Would be nice if the fins could still be weight-bearing as a back-up, in case the landing legs went haywire. If MacGyver was flying around in a retro-future spaceship, he'd certainly get away with that kind of thing as a makeshift remedy to a crisis, in category with all the other duct-tape and household items solutions to emergencies.
I missed this little twitterburst that has people talking:

https://twitter.com/elonmusk/status/1166856662336102401

Elon's teasing a Super Starship with an 18 m/60ft diameter as a successor to the Starship (which is a successor to the Crew Dragon, which still hasn't flown people yet). Presumably that would require a Super-Dooper Heavy booster. Though people point out that if it could reach orbit on its own and be refueled there (by conventional Starship tankers?) it could serve as an interplanetary transport to and from Earth orbit to destinations elsewhere in the Solar System.

Elon says that they are shipping Raptor SN10 (to McGregor presumably). He also says that he expects the Boca Chica Starship's 20 km flight to happen in October and "orbit attempt shortly after".

I remain skeptical that they will launch the Boca Chica Starship into orbit if they won't be able to land it again. Are they willing to lose it?

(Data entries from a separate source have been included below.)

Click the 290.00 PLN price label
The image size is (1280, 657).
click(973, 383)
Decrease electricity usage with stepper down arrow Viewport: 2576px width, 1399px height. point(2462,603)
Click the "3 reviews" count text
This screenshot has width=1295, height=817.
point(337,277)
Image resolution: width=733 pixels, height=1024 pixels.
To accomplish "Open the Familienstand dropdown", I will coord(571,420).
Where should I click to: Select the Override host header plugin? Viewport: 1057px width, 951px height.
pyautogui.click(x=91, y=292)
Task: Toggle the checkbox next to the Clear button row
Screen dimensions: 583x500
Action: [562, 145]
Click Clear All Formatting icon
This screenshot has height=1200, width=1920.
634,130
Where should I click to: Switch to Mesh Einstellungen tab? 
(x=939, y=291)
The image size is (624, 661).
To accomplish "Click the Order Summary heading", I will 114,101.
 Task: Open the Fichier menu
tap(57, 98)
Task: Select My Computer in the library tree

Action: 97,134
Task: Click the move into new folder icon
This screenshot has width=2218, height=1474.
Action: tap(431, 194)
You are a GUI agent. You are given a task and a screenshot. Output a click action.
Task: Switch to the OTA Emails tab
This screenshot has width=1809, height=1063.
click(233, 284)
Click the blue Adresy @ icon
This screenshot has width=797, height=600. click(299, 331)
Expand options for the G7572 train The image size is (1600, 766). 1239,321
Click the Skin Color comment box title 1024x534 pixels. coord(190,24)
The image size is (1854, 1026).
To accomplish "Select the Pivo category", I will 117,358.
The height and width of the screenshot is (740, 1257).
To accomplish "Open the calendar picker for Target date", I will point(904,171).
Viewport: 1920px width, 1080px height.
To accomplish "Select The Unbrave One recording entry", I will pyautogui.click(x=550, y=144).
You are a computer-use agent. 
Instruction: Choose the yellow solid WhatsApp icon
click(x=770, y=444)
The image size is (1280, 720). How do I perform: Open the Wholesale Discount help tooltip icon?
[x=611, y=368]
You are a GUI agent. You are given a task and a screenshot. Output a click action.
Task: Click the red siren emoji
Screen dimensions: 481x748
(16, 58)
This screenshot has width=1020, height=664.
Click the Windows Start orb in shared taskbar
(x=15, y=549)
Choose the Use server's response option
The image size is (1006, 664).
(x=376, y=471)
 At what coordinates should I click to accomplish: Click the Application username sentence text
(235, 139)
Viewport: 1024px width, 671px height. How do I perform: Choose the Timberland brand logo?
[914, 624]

Does Elon really mean 'up to orbital altitude' instead of literally in orbit at 'orbital velocity' (18,000 mph)?

Things should become clearer on September 28 (the 10 year anniversary of the first successful flight of Falcon 1, SpaceX's first orbital rocket) when Elon is planning his big technical presentation in Boca Chica. (Better tacos than in Florida.) They are already building what may or may not be a big covered stage and an older-model Merlin 1C engine (the kind of engine that powered Falcon 1) has just arrived, perhaps to serve as a prop for his presentation. (Maybe he'll position one of the new Raptors next to it for contrast.)

Here's a diagrammatic render of planned changes to the shipyard section of the Boca Chica site from the FAA document. Note the Superheavy booster atop what they say is an existing 10 foot ringwall. Eagle-eyed observers say that they appear to readying to pour more concrete for new ringwalls, perhaps for additional Starship prototypes. Note also what appears to be Hoppy sitting there. If Hoppy is to be a Raptor engine vertical test stand, wouldn't it remain at the launch area out by the beach? It would need proximity to the fuel and oxidizer tanks, to say nothing of the danger of explosions (RUDs the engineers call them. They seem to have a superstition against saying 'explode'.)